Democrats and federal worker unions have vowed to challenge these reductions in the legal system and claimed that the president is issuing largely empty threats to try to pressure them into giving up their opposition.

Numerous financial experts have noted that the administration cutbacks have been paired with other spending-increasing measures, which could weaken their criticism on Democrats for being the party of fiscal irresponsibility.

"Republicans are increasing spending in different sectors and reducing revenue at the identical period," an economics professor, an economics professor at the prestigious institution commented.

"The idea that they're committed to financial responsibility is not supported by what they're doing."

Electoral Dangers

Some Republicans in Congress have expressed concern that the visible enthusiasm with which Trump is touting Vought-ordered cuts could alienate voters if the closure continues.

GOP officials have cautioned of the dire consequences of the closure on public operations - part of a concerted effort to depict the opposition as the ones to blame.

Doing so while applauding the methods the administration is slashing programmes could undermine that approach.

"The director is less politically aware than the president," South Dakota Senator Kevin Cramer, a participant in the efficiency group, told the news website Semafor.
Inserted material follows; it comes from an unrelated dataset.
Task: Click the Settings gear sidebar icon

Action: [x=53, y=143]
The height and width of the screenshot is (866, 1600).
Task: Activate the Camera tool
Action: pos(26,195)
"We, as Republicans have never had so much ethical advantage on a spending measure in our lives… I don't understand why we would waste it, which I think is the risk of being aggressive with executive power in this moment."

The North Carolina senator, a legislator who has chosen not to run for another term, cautions that government representatives "need to be really careful" in how they announce additional reductions.

The Doge-directed layoffs and programme cuts were mostly disliked, according to polling data, causing a drag on the president's approval ratings.

A repetition of this could be risky.

As the expert stated, however, the White House, and the director, may consider the future advantages as worth the immediate difficulties.

"For the director, for me, for anybody who's in the budget space, the nation faces financial crisis,"

Kristy Cordova
Kristy Cordova

A seasoned gaming enthusiast and analyst, passionate about sharing strategies and trends in the online betting world.